Data for this task: Begin

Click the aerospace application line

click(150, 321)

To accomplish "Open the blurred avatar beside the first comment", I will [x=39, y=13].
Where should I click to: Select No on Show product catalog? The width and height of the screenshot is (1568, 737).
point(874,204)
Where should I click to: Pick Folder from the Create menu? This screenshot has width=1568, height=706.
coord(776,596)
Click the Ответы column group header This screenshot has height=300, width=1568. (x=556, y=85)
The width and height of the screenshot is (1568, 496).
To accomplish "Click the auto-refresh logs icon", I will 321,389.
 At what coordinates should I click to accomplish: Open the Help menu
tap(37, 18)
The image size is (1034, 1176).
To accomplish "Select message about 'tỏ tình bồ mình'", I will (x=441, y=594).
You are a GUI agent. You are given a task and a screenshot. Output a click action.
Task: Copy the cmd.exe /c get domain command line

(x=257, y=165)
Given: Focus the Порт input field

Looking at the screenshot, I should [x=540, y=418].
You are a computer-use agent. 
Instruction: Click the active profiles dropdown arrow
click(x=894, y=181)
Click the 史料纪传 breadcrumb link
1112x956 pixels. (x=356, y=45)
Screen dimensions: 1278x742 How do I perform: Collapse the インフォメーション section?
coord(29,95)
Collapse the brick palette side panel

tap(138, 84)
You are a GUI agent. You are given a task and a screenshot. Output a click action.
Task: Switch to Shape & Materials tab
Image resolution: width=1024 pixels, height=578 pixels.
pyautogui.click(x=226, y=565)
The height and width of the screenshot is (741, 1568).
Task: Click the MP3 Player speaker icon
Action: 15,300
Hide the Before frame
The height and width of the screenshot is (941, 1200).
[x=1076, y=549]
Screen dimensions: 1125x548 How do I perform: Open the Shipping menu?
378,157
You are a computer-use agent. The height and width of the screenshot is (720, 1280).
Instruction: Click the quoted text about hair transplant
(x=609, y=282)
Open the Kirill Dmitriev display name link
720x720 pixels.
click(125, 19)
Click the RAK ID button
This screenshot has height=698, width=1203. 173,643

Data for this task: End

Task directions: Looking at the entries above, copy out every line in which "will" occurs.

Solution for this exercise:
To accomplish "Open the blurred avatar beside the first comment", I will [x=39, y=13].
To accomplish "Click the auto-refresh logs icon", I will 321,389.
To accomplish "Select message about 'tỏ tình bồ mình'", I will (x=441, y=594).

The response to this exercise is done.